Every time I see the phrase "party in my...", I feel the irresistable urge to yell the word "TUMMY!" I blame this on DJ Lance.

“I’m texting…I don’t have to spell it right. You just have to do it right.”
This would be a great line for anyone not named Theo Huxtable.

"I'm making my famous Alex Apple Turnovers. But get this...I don't turn them over."
I don't get how this is humorous. How is sexual innuendo with a complete stranger funny in any circumstance?

Mom Reed: “I love art. And I love my family. And I really, really love my husband.
Baby Girl Reed: “Ooo, I can see that lady’s privacies! HE’S SHOWING HIS PRIVACIES TOO!”

I love how baby Reed is just running around pointing at naked art. I also like that high school kids go on class trips. We would've gone on trips in high school too, if our entire class wasn't hog-tied to our desks.

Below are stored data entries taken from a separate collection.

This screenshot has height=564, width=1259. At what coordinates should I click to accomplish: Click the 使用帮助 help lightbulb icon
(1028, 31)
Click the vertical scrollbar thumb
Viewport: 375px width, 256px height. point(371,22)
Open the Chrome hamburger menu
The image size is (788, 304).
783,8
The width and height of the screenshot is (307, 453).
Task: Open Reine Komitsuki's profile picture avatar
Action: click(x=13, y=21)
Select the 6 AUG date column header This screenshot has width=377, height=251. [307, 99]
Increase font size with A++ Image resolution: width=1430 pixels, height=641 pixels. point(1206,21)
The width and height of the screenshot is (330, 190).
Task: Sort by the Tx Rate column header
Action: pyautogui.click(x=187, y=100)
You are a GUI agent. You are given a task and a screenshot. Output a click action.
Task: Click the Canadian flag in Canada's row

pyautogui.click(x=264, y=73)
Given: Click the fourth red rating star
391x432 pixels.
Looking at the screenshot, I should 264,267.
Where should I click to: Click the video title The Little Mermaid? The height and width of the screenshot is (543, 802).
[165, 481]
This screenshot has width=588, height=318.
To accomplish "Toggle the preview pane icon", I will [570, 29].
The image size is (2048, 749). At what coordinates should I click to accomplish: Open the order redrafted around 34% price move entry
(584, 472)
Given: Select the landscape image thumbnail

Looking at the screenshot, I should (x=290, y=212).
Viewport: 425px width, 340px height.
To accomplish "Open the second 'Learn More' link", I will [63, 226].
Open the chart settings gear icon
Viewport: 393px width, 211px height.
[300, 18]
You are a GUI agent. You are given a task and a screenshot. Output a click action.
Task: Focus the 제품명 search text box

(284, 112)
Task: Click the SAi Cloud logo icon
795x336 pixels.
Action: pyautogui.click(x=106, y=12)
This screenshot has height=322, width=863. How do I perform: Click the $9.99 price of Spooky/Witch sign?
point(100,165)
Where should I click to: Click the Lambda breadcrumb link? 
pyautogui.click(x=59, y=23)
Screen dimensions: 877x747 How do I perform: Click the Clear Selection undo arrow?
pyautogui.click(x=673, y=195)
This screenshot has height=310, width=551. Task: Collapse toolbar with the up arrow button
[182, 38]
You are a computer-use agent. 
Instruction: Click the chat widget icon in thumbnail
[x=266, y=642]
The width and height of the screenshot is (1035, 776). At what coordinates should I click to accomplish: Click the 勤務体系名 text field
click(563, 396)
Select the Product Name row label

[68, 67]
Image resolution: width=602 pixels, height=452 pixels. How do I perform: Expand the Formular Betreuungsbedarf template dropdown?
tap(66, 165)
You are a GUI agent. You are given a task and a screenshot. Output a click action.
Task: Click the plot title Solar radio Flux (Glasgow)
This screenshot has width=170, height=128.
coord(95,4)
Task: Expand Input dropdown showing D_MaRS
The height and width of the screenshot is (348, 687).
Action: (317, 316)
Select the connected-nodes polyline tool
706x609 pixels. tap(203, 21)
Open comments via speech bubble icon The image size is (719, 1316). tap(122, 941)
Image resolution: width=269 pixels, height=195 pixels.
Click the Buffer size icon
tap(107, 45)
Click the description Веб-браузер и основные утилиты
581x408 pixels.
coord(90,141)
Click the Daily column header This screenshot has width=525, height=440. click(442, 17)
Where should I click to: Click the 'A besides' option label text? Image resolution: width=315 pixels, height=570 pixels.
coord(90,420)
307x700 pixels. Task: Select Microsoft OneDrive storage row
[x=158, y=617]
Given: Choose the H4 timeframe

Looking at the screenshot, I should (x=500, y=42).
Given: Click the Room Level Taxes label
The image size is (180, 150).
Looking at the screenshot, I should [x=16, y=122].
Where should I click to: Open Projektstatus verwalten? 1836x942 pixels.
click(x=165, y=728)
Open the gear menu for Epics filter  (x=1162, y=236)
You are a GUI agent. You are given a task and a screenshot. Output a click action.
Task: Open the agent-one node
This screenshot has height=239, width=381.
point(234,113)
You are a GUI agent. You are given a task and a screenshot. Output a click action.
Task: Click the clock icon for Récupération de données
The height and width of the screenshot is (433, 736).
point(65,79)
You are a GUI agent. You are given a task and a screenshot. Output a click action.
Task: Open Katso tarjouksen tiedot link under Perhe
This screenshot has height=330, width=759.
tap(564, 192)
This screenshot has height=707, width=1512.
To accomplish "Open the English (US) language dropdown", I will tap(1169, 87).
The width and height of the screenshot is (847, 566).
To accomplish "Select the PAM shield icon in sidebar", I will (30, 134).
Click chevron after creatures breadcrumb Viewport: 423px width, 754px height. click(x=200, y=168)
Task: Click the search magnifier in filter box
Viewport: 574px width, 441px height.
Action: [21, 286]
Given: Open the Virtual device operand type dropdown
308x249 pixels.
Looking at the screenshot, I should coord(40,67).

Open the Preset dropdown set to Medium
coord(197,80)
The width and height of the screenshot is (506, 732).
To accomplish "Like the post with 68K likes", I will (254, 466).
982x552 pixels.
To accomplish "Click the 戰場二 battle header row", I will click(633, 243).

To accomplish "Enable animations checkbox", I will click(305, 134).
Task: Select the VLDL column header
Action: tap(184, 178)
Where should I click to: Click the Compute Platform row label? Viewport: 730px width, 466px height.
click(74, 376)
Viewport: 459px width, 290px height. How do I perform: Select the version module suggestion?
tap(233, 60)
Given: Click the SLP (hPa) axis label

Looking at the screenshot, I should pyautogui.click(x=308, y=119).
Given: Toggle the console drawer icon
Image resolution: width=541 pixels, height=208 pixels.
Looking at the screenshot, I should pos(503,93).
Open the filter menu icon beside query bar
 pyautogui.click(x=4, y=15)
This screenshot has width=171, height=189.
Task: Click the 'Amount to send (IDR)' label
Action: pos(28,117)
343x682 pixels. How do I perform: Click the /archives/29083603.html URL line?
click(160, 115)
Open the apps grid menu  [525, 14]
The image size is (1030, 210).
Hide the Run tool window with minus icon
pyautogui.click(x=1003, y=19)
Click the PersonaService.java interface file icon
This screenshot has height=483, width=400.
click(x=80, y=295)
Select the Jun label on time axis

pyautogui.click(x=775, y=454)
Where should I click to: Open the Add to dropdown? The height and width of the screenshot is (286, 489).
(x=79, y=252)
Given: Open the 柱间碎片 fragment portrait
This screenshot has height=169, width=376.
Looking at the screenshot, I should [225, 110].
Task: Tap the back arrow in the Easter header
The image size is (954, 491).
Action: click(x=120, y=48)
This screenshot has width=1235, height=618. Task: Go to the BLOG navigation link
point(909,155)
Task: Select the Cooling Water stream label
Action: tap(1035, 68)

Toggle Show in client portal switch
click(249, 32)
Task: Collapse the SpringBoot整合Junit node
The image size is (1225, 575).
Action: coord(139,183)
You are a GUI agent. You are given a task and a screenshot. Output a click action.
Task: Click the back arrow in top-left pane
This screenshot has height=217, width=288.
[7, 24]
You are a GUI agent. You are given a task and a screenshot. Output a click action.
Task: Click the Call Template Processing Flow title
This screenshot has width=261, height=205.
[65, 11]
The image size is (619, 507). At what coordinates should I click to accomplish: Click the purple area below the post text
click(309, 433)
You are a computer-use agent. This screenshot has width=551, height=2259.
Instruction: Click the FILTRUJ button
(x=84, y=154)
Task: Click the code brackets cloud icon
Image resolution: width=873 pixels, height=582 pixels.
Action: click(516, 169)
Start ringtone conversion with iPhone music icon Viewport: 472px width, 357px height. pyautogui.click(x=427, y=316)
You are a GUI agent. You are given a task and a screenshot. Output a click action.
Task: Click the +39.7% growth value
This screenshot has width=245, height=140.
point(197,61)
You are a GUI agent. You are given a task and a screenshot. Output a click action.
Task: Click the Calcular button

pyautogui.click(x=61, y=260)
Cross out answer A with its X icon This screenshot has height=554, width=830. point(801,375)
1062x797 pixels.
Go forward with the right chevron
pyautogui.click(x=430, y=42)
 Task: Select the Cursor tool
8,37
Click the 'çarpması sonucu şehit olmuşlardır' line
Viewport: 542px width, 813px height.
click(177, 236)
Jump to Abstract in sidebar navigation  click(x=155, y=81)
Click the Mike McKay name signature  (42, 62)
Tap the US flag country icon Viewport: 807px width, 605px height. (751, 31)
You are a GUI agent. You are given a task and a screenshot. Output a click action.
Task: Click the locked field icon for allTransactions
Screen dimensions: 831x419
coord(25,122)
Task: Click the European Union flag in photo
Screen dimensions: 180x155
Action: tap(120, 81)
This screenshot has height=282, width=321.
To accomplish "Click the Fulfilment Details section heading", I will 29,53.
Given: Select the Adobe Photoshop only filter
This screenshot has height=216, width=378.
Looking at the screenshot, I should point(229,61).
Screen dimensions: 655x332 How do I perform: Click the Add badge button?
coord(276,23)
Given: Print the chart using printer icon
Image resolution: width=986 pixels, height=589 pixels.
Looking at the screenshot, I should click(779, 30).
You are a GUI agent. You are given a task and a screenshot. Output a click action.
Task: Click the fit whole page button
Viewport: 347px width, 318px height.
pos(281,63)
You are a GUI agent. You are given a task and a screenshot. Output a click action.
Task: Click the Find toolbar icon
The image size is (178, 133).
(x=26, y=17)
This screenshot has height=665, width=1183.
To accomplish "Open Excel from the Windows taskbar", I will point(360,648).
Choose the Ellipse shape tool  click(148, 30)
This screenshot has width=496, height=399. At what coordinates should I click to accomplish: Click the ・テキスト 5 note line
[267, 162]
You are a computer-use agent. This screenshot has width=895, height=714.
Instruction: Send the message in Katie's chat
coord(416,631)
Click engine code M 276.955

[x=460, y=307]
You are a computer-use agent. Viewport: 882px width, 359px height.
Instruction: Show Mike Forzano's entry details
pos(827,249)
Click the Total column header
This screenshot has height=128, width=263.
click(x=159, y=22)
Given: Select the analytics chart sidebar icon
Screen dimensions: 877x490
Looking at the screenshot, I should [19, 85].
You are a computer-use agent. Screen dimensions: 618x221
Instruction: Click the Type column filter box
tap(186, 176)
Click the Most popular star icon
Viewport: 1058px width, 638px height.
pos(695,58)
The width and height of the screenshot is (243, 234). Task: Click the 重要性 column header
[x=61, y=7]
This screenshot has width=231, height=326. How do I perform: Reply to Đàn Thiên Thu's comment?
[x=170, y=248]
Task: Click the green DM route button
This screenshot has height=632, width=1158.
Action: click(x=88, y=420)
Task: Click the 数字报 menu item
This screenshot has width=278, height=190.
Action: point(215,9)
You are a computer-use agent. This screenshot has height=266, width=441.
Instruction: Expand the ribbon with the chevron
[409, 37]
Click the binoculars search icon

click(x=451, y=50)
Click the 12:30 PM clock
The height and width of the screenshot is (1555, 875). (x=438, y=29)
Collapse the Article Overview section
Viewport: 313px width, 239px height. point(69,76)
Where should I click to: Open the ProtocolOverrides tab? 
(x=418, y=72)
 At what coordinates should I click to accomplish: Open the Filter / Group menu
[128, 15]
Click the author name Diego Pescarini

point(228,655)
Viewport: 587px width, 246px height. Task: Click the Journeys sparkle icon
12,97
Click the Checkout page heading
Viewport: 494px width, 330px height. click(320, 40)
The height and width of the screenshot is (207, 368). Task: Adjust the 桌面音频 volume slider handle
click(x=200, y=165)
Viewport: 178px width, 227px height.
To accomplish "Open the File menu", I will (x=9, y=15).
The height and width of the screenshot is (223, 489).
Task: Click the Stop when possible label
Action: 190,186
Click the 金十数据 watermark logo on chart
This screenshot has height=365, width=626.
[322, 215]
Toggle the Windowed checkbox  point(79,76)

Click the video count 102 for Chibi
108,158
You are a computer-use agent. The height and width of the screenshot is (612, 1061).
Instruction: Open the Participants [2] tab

"No. Bourgeois people eavesdrop, I was straight up being nosey."
One of my criticism of black comedy has always been this: Is it possible just to write to an universal audience? To just BE funny? Does every joke need to address some hidden insecurity within the community? That's the greatest gift that Cosby gave: he showed America that blacks have the same problems and deal with them in similar ways that any family would.

“Women like that are fantasies. You are a reality.”
OK, so this is almost the same exact line that The Game dropped on their first day to BET. I'm beginning to think that acknowledging "wifey guilt" is a rite of passage.

“Professor…I seem to have lost my homework. Perhaps you’ll have to keep me after class to teach me a lesson.”
Tracee Ellis-Ross is the funniest person on this show. Hands down. But if we replaced Joan with Toni juuuuust for these scenes, do we really get a huge comedic drop-off?
“If you haven’t noticed, I’m a guy. If you were in your underwear, that train has already left the station.”
Oh, Malcolm Jamal-Warner. Do you kiss your mother with that mouth?

“I look at other women all the time.”

“Just because I look at the menu after I’ve ordered doesn’t mean I don’t want what I already have.”
This may be the worst thing to say to a woman with high heels in hand.

“I happen to be very happy with what I have, and I don’t need anything else.”
“So are you saying I don’t need to wear high heels to bed and dress sexy for you?”
“Hey, hey…let’s not get crazy.”
Glad they made this point. Women reading this: JUST BECAUSE YOU GET MARRIED DOESN'T MEAN ALL BETS ARE OFF.

“The Hamburger Helper hand came to life and started tickling me. I don’t like getting tickled.”

Overall Grade = C
When I was a kid, I was used to three things every morning. Toothpaste on my toothbrush. My clothes ironed and on my doorknob. And my Dad's Cream of Wheat every other morning.

There were days that the toothpaste hung off the edge of the brush, with the paste making stains along the bathroom sink, but it was still there. Some days my Mom would be too busy to iron our clothes. But we still had clothes to wear. Some days, when Dad stirred the porridge, it was lumpy and uneven in parts. But we still had food to eat before school.

"Reed Between the Lines" looks like my house on a typical weekday morning: Slightly uneven, a tad disheveled, somewhat sluggish, and lumpy in parts. Despite all these small idiosyncrasies, Reed will be dependable and consistent. And that's something worth fighting for.